Janou Levels

Personal information
- Full name: Janou Johanna Theodora Levels
- Date of birth: 30 October 2000 (age 25)
- Place of birth: Roermond, Netherlands
- Position: Defender

Team information
- Current team: Real Madrid
- Number: 3

Senior career*
- Years: Team / Apps / (Gls)
- c. 2014–2018: CTO [nl]
- 2018–2023: PSV / 87 / (1)
- 2023–2025: Bayer Leverkusen / 35 / (2)
- 2025–2026: VfL Wolfsburg / 21 / (3)
- 2026–: Real Madrid / 1 / (0)

International career^{‡}
- 2016–2017: Netherlands U17 / 7 / (0)
- 2018–2019: Netherlands U19 / 16 / (0)
- 2019–: Netherlands U23 / 14 / (0)
- 2021–: Netherlands / 2 / (0)

= Janou Levels =

Dutch footballer (born 2000)

Janou Levels (born 30 October 2000) is a Dutch professional football player who plays as a defender for Liga F club Real Madrid. Levels has captained the Netherlands women's national under-23 football team, and she has been capped for the Netherlands national team once. She previously played for Dutch teams CTO and PSV.

==Club career==
Levels started playing football at the age of five for SHH Herten. At the age of 14, she moved to CTO in Eindhoven.

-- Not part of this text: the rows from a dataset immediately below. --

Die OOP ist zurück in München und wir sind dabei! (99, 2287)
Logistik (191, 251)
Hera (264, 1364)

At the age of 17, Levels signed for PSV ahead of the 2018–19 Eredivisie season. She was a part of the PSV team that lost the 2020 Eredivisie Cup Final to FC Twente. In April 2020, she signed a new contract with PSV. In the 2020–21 KNVB Women's Cup Final against ADO Den Haag, Levels conceded a peculiar penalty for handball. The ball touched her hand in the 18-yard box, when she raised it to appeal for supposed handball by her opponent. Nevertheless, PSV won the match 1–0, and earned their first major honour. In April 2021, she signed a new three-year contract with the club. In total, she made 117 appearances for PSV in five seasons with the club. In June 2023, Levels was transferred to Frauen-Bundesliga club Bayer Leverkusen.

On 11 July 2026, it was announced that Levels had signed a four-year deal with Liga F club Real Madrid until June 2030.

==International career==
In October 2021, Levels was named to the Netherlands women's national football team for the first time. The next month, she made her senior debut in a match against Japan. She was in the Dutch squad for three matches in February 2022.

==Personal life==
Levels grew up in Herten, Netherlands. She is the daughter of Jo Levels, who played for VVV-Venlo.